In the mid-19th century, a prominent member of the country gentry from Camden district was directly connected to the first railway in New South Wales. The identity was TC Barker from Maryland at Bringelly and one of the founding directors of the Sydney Railway Company.

The Sydney Railway Company

According to Alan Birch in the Journal of the Royal Australian Historical Society, the Sydney Railway Company was incorporated in 1849 with capital of £100,000 to build a railway line between Sydney and Parramatta and promised an optimistic return on capital of 8% (Birch 1957).  

Source: Birch, 1957, JRAHS

Camden connections to the railway

One of the Sydney Railway Company directors was Thomas Barker, who established Maryland at Bringelly in the 1850s. He developed the farm Maryland as a Sydney gentleman’s country retreat and started building his hilltop homestead in 1854. Barker was a skilled engineer and millwright and built a large windmill at Darlinghurst in 1826. He had extensive landholdings in the Yass District, on the Goulburn Plains and along the Murrumbidgee, and our local area in the Cowpastures. A successful Sydney businessman and philanthropist, he was one of the earliest promoters of railways in New South Wales. He paid for the survey between Sydney and Goulburn and several other colonial gentlemen.

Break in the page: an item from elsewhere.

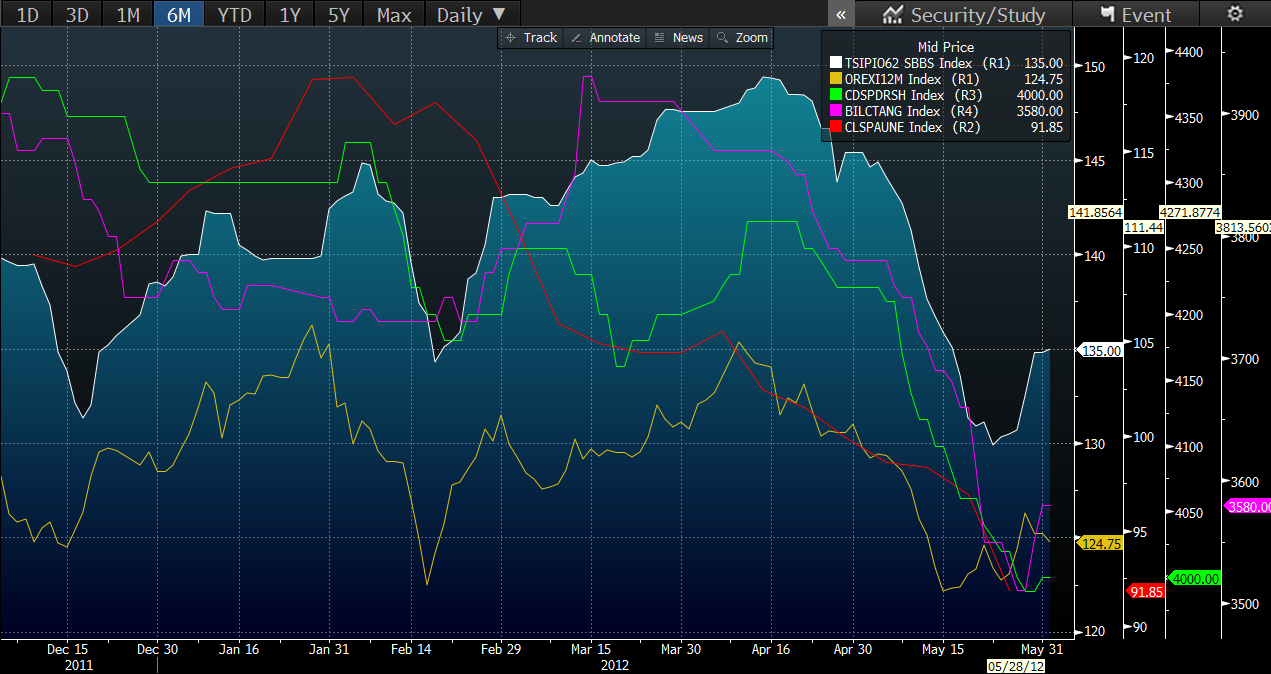The image size is (1271, 674).
Task: Click the green CDSPDRSH legend swatch
Action: [x=836, y=95]
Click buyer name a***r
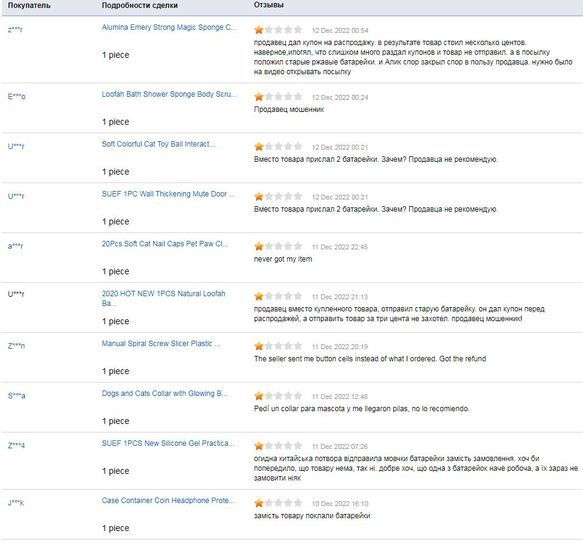 click(x=16, y=246)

Another company director was Charles Cowper, a New South Wales politician who owned Wivenhoe. Cowper was the railway manager but quit when the NSW colonial government appointed the attorney-general as company president. The company ran into financial issues with cost overruns as the price of land rose during the gold rush. The government extended a loan to the company £150,000 and appointed three additional directors.  Cowper returned to politics and convinced the government to take over the floundering project, which it did in 1854. The company had the honour of being the first railway company nationalised in the British Empire. Cost overruns meant that the 1849 estimate of £2,348 a mile eventually blew out to over £40,000 a mile. (Birch 1957)

A forgotten anniversary of Sydney’s Central Railway Station

26 September 1855

On 26 September 1855, the first train left the Sydney terminus, a ‘tin shed’, with great pomp and ceremony and thus began the great railways of New South Wales. The ‘tin shed’ railway terminus was replaced by two further railway station buildings, one opened in 1874 and the current imposing Victorian edifice of brick and sandstone in 1906.

The current 1906 Central Railway Station is the third station on the site. It is a grand Victorian structure in the tradition of British railway stations demonstrating to the world the importance of rail travel in New South Wales at the beginning of the 20th century.

A marvellous day goes down in history

The colonial newspaper, the Sydney Morning Herald, reported on the 1855 railway opening in glowing terms as a marvel. The Herald reporter maintained that it demonstrated how the colony of New South Wales could match the rest of the world with a magnificent achievement only a decade after convict transportation had been abolished. The newspaper report started this way:

The event yesterday was the triumph, not only of science over natural difficulties, but of the spirit of enlightenment and civilisation over prejudice and worldly mindedness. The great agent of civilization, the best and most effective servant progress, has been retained by the antipodean colonies of Australia within the same quarter century in which he became the liveried civilized vassal Europe. We have established a railway in this colony – we have achieved the great distinction which ranks us with those country who live and progress under impulses which modern science has seemed to indicate will work out the destinies of our race. (SMH, 27 September 1855)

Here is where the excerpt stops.